==== Exercise inputs

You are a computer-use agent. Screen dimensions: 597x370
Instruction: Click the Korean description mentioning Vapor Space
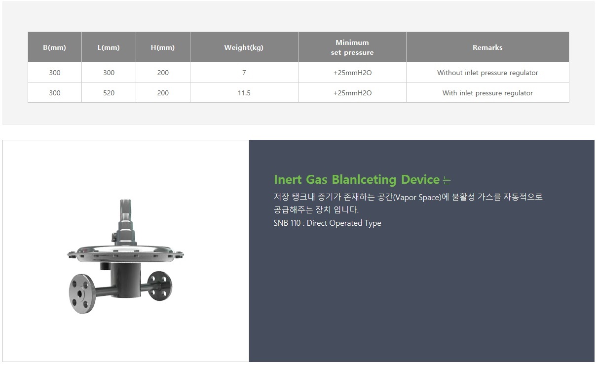(x=408, y=197)
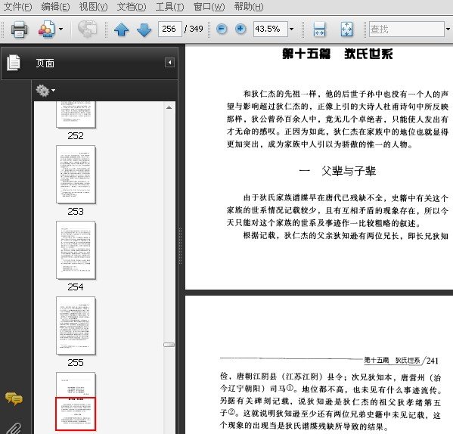Open the zoom percentage dropdown

292,29
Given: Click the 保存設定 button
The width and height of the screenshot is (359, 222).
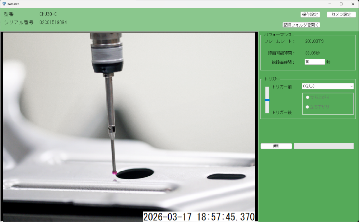Looking at the screenshot, I should [x=310, y=15].
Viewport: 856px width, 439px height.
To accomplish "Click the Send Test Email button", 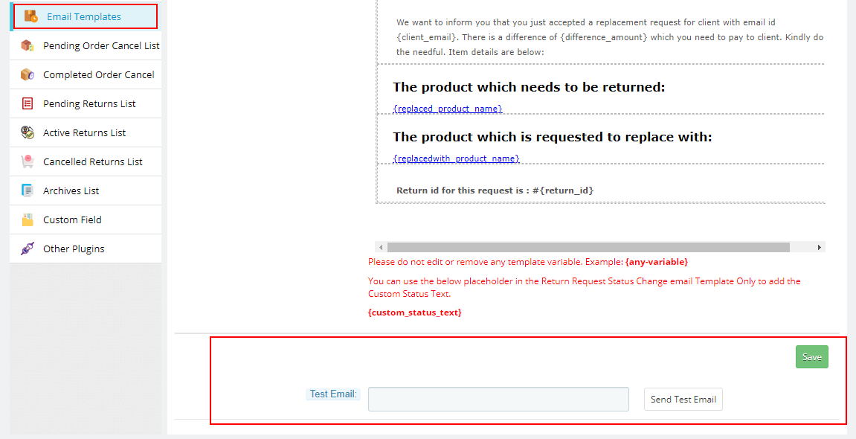I will pyautogui.click(x=683, y=400).
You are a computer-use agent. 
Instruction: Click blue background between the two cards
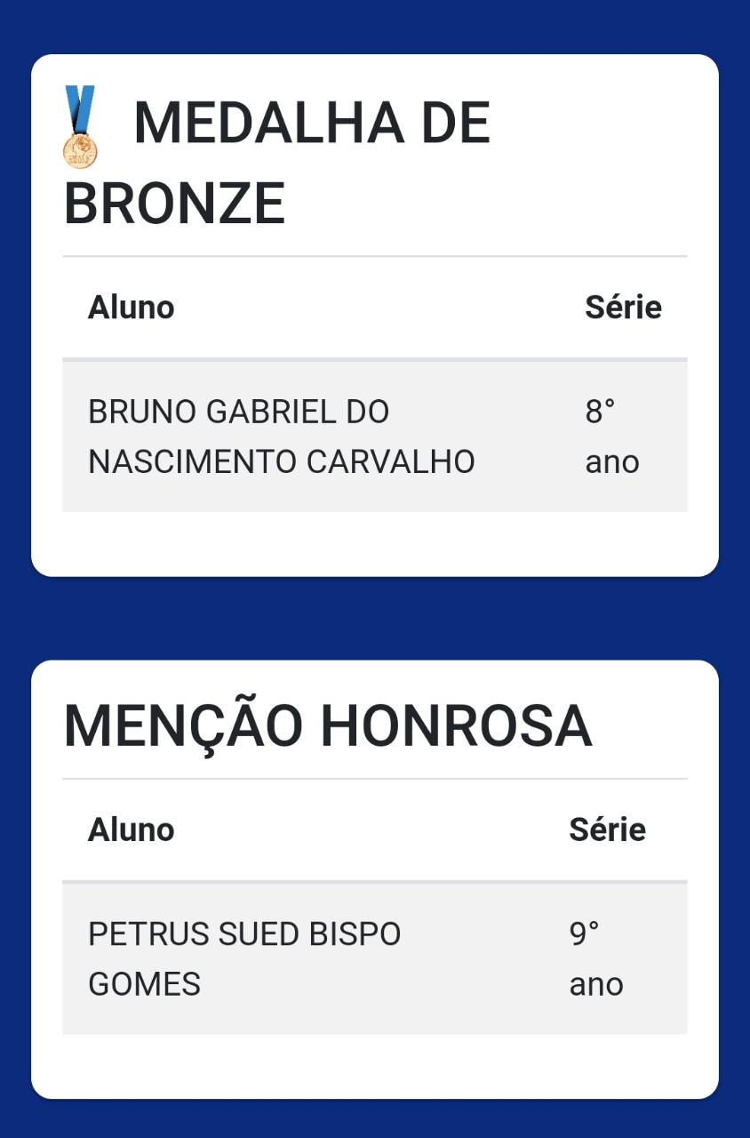(x=375, y=619)
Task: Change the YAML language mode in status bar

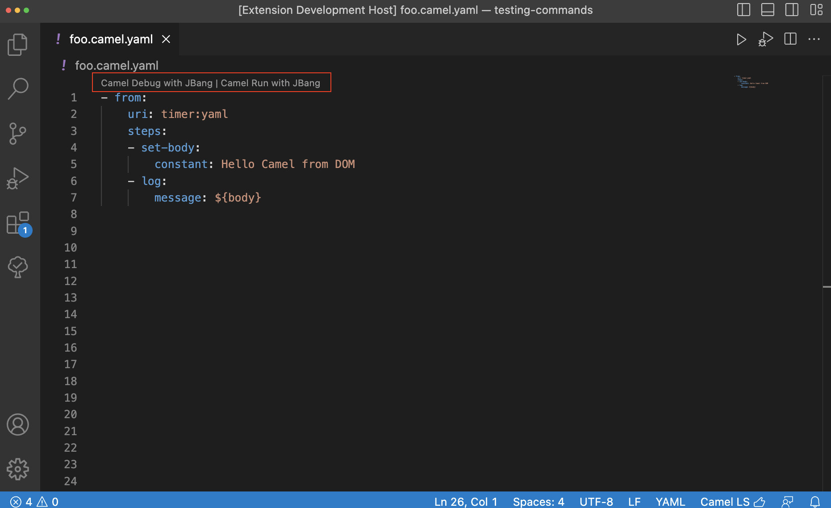Action: (x=670, y=502)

========

*Requirement*: In the data above, find the line with "Instruction: Click blue" and repeat it and every line after it through the end, exactly; leave the pictures out.

*Solution to the problem*:
Instruction: Click blue background between the two cards
(x=375, y=619)
Task: Change the YAML language mode in status bar

Action: (x=670, y=502)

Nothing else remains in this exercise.